Monday, July 13, 2009

Ohio Trip 1: A House Church in Beaver Creek

Wow, what a full 24 hours!

I'll have to split this up into a couple of posts...there's too much!

My first night in the Cincinnati area brought me to Beaver Creek, a subdivision of the east side of Dayton, where I met with a small group of folks loosely connected with the Xenos Fellowship of Columbus. This group is one of two or three remote satellites of the main network of churches based about an hour to the northeast.

I had a pleasant time with the folks I met there. The host family was out of town, so some folks were missing (that's the downside to traveling in the summer to meet groups like this, but hey, I'm a school teacher--it's the only time I've got!) It's too bad I missed meeting Clem, one of the group's leaders, cause he's a writer, too. Before I left, they swiped me a copy of his book What Does God Want Me to Do? which I intend to read at some point soon, and maybe comment on as I go.

Betty, our facilitator for the evening, led the discussion, which took us through a passage in Galatians 4. She had some thought-provoking insights into what we read, and the comments and discussion which resulted was substantive and seemed to issue from real experience. I didn't really hear any canned answers like you sometimes get in a meeting like this, and the folks in the group seemed to be genuinely walking the path of wrestling with the meaning of the text and its effect on their lives.

I was encouraged and exhorted to consider how both giving to others and allowing others the opportunity to give are marks of maturity. Just like a parent always has an eye towards shaping their children into contributing members of the kingdom of God, so mature believers consider how they can enable and encourage others to give and function--even if that means allowing them to give to you. Graciously receiving can be so much harder than being on the giving end! That takes a bit more presence of mind, doesn't it? Haven't you struggled before with allowing others to do for you--give to you--without giving in to the compulsion to make it up to them (so you can be "even")? Hmmm. Solid stuff.
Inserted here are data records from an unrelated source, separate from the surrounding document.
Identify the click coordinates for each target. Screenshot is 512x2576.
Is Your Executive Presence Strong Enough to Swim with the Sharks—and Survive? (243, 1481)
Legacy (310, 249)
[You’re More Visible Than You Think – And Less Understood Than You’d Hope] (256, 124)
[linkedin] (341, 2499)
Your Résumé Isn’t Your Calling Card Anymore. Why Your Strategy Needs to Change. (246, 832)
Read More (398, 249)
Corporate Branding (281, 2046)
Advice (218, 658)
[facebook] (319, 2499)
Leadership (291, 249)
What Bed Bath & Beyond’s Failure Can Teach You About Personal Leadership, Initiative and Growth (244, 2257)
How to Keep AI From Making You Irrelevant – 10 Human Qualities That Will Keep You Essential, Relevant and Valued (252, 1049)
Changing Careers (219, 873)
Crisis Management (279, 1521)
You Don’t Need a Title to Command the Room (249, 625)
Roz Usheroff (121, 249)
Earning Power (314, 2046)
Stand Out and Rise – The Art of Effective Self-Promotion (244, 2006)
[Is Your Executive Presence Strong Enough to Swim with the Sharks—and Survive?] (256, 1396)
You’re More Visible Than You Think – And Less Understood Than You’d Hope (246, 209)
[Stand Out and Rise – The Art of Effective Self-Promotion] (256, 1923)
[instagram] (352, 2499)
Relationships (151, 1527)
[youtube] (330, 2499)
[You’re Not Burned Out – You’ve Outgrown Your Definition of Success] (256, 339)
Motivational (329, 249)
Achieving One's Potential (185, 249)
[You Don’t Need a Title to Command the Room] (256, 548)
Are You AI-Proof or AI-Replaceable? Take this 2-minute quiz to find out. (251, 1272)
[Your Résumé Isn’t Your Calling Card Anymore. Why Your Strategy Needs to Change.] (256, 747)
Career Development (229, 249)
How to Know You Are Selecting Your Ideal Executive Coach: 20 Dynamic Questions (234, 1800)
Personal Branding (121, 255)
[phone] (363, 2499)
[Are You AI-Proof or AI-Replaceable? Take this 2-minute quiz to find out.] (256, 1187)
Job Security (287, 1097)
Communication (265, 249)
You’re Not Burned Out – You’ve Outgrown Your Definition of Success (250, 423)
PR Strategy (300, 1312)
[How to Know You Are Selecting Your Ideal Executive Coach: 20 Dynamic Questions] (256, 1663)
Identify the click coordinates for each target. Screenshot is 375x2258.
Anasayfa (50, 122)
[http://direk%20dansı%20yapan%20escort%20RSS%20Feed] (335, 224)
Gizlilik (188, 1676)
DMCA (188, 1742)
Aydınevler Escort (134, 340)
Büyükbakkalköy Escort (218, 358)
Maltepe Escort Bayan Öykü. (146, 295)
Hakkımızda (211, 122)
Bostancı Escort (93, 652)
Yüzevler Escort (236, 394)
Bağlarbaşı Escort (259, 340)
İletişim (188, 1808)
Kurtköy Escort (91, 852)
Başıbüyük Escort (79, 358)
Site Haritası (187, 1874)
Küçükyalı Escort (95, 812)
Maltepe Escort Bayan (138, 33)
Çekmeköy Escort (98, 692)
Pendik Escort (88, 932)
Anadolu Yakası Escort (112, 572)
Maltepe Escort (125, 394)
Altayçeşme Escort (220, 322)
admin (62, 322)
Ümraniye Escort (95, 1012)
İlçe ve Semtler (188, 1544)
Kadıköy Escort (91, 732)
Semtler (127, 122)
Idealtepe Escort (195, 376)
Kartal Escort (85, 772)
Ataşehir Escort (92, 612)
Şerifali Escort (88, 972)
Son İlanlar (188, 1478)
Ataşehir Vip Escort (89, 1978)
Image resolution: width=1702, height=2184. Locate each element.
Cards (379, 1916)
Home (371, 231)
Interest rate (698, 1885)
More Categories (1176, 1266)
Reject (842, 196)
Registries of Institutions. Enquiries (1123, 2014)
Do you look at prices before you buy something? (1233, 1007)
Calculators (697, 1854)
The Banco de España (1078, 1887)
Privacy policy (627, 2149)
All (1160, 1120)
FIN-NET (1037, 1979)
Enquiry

So in the end I found the discussion helpful and the conversation afterwards challenging (in a good way). They asked me lots of questions about the church group that I meet with, and had some instructive, helpful suggestions to make which I appreciated.

I'll visit the "mother church" of this group next week and I'm sure I'll have plenty to report as that experience unfolds. In my next post, I'll try to capture the visit I had with the next group, Apex. But int he meantime...

O. M. G.

Anyone who has ever traveled between Dayton and Cincinnati knows about the Touchdown Jesus (see below).



This baby is a 60 foot tall, gargantuan monument to religious excess (IMHO) like I've rarely seen. It's HUGE. Makes you almost run off the road trying to take it in. Sheesh.

Bless their hearts ;-)

4 Comments:

Blogger Mike Morrell said...

Very nice! I look forward to hearing about your experiences with Apex, Vineyard Central, and ..?

10:58 AM  
Blogger nikitazden said...

I know some folks who were apart of Xenos. I'm visiting them in a few weeks, actually.

12:49 PM  
Anonymous Anonymous said...

Which Galatians 4 passage?

4:01 PM  
Blogger Neil said...

Mike: the other churches are Xenos in Columbus and Grace Gathering in Ft. Wayne, IN. I'm also meeting with a couple of unrelated house church groups along the way...

Nikita: Who are your former Xenoid friends?

Johnny: It was verses 12-20, where Paul seems to gauge the Galatians' spiritual temperature by noting a change in their willingness to be helpful or receptive to him.